アイナ・ジ・エンドが語る、BiSH解散後の“居場所” 「自分で見つけていくのが人生」

アイナ・ジ・エンド、BiSH解散後の居場所

 アイナ・ジ・エンドの歌とダンスにおける表現力は、様々なクリエイターの創造力を刺激してきた。素朴も奇抜も、演出の狙いを咀嚼して自身の表現として昇華させてしまうのがその魅力だ。10月13日より公開中の岩井俊二監督作『キリエのうた』でキリエ役として演技に初挑戦し、圧倒的な表現力で岩井の描いた歌姫像を見事に形にした。

 BiSHのメンバーとして活動するや否や歌とダンスで自身の舞台を切り開いていったアイナだが、2023年6月にBiSHが解散した今、彼女にとって自身の居場所はどこにあると感じているのだろうか。歌うことで周囲との繋がりを獲得していったキリエの役柄とあわせて、アイナが「表現すること」をどのように考えているか、話を聞いた。

「笑ったり泣いたり怒ったりできる人がいる環境、それが居場所」

アイナ・ジ・エンド
ーー本作の中でキリエは「私には歌しかない」という発言をします。アイナさんも過去のインタビューで同様のことを言われていましたが、アイナさんにとって「歌」とはなんですか?

アイナ・ジ・エンド(以下、アイナ):私にとって歌は“生きがい”です。「衣食住、プラス踊りと歌」というのが自分の人生の中で大切なものであり、なくてはならないものです。

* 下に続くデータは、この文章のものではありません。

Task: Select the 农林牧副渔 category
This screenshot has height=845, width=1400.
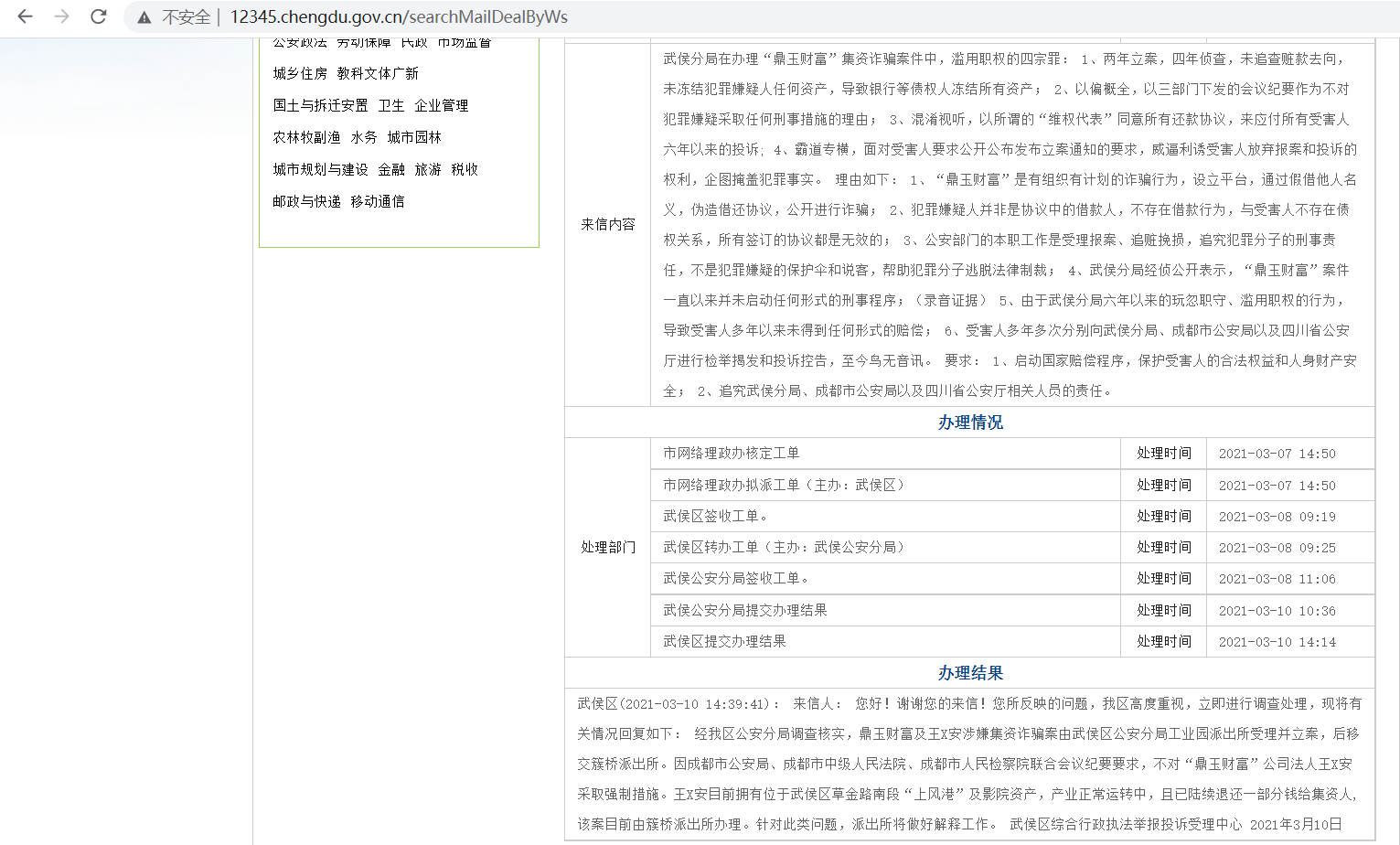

ーー同時に、キリエにとっての「歌」はなんだと思いますか?

アイナ:居場所。やっぱりキリエは歌っていると、広瀬すずちゃん演じるイッコさんがそばに来てくれたり、松村北斗さん演じる夏彦が朗らかに笑ってくれたり、歌うと温かい存在が周りにできていくんです。でも、“歌えない”キリエはやっぱり喋れないし、家もないし、1人ぼっち。歌が人を繋げていって、歌が生活をくれるんです。風琴(村上虹郎)や松坂珈琲(笠原秀幸)に出会ってフェスに出られるとか、歌を歌っていく中で、人に出会って、居場所が増えていく。だからやっぱりキリエにとって歌は居場所なんじゃないかなと思ってます。

ーーそれはアイナさんにとっても同じですか?

アイナ:私も一緒ですけど、私の場合は踊りとかも好きなので、歌に限らないかもしれないです。歌とダンスで1つ。表現することが好きです。

ーー表現を通じて他者と繋がるというのも生きがいの中に含まれていると。

アイナ:そうですね。やっぱりせっかく生まれてきたからには伸び続けて死にたいなと思っていて、伸び続けられることとして、自分は歌とダンスかなって。例えばそれが、花屋さんでも、消防士さんでも、服屋さんでも何でもいいんですけど、私の場合はそれが歌とダンスで伸び続けて死にたい。その間にいろんな人に出会えたらいいなと思っています。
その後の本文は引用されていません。